** 你的目标 **
将下面每一项逐字照录，不作任何改动。

** 本题数据 **
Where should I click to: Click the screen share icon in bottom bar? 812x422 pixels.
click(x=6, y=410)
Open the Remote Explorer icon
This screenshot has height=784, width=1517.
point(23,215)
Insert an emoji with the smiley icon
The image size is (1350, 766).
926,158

** 回答 **
Where should I click to: Click the screen share icon in bottom bar? 812x422 pixels.
click(x=6, y=410)
Open the Remote Explorer icon
This screenshot has height=784, width=1517.
point(23,215)
Insert an emoji with the smiley icon
The image size is (1350, 766).
926,158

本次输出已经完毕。